Tackling JFK Jr.

updated 01/13/2003 AT 01:00 AM EST

originally published 01/13/2003 AT 01:00 AM EST

What can you say when you're an unknown actor who has been chosen to play John F. Kennedy Jr. in America's Prince, the first TV dramatization of the life of the dazzling, doomed political scion? "I hope I did a sensitive job," says Kristoffer Polaha, 25. "I would love a letter from the family saying, 'Thank you very much.' But I doubt that'll happen." You could sooner expect the postal rate to drop. The Kennedys haven't given their blessing either to TBS's Prince, airing Jan. 12 and based on Christopher Andersen's 2000 biography The Day John Died, or to CBS's upcoming rival movie American Son.

Kennedy was only 38 when he perished in 1999 along with wife Carolyn Bessette, 33, and her sister Lauren, 34, while piloting his plane to Hyannisport, Mass. Prince's principal concern, though, is with the frustrations JFK Jr. encountered in life, from the tensions with his mother, who scotched his dreams of acting and insisted he uphold the Kennedy creed of public service, to the pressures of editing George, his unsuccessful magazine mixing politics and celebrity. "Like Hamlet," says Polaha, "John was genuinely conflicted—he literally had a political career in his hands, and it was his choice to be or not to be, to do or not to do."

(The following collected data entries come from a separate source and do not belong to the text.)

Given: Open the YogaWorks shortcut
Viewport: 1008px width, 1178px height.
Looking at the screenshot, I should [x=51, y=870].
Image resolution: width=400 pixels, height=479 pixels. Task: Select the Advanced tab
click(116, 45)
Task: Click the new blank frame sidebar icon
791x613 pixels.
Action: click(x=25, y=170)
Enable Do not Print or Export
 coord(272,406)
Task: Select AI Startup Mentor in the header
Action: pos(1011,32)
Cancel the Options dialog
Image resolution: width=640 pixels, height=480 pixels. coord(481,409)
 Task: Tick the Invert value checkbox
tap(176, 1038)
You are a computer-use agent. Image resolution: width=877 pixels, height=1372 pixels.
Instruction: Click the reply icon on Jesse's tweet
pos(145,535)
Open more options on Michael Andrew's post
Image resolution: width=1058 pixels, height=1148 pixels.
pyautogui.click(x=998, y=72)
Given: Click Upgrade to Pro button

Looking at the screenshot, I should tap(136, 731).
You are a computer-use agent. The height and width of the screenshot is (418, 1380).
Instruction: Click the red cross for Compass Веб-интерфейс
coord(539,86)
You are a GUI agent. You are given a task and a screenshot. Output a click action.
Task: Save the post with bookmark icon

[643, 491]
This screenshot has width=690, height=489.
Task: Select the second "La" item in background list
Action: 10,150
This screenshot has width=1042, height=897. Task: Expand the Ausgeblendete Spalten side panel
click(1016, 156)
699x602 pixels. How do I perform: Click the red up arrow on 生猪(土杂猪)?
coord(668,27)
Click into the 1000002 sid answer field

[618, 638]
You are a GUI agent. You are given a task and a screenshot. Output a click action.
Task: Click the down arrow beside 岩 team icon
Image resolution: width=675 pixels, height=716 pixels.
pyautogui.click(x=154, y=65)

The Reno native and youngest of three sons—his father, Jerome Polaha, is a local judge, and mother Esther is a registered nurse—wants to be prince of neither Denmark nor America. He just hopes to break through to mainstream stardom after guest parts on shows like Angel, Roswell and Birds of Prey. Chosen from more than 150 Kennedy wannabes in August 2001, Polaha "has the humor, intelligence and special warmth" the role demands, says casting director Robin Lippin. He also has "the chiseled face," adds Lippin, "but we helped with the hair," using lots of spray and a small hairpiece to create the famous Kennedy helmet.

Unlike JFK, Polaha has been able to enjoy love without paparazzi always on the prowl for the clinch moment—which came Dec. 7, when he proposed to his girlfriend of 18 months, Days of Our Lives actress Julianne Morris, 34, while the sun was setting over scenic Big Sur, Calif. Polaha is a genuine romantic, she says. "He's constantly picking me wildflowers."

Until they wed this spring, they're keeping separate apartments in Los Angeles. "We want to live together after we marry," says Polaha. "I'm old school."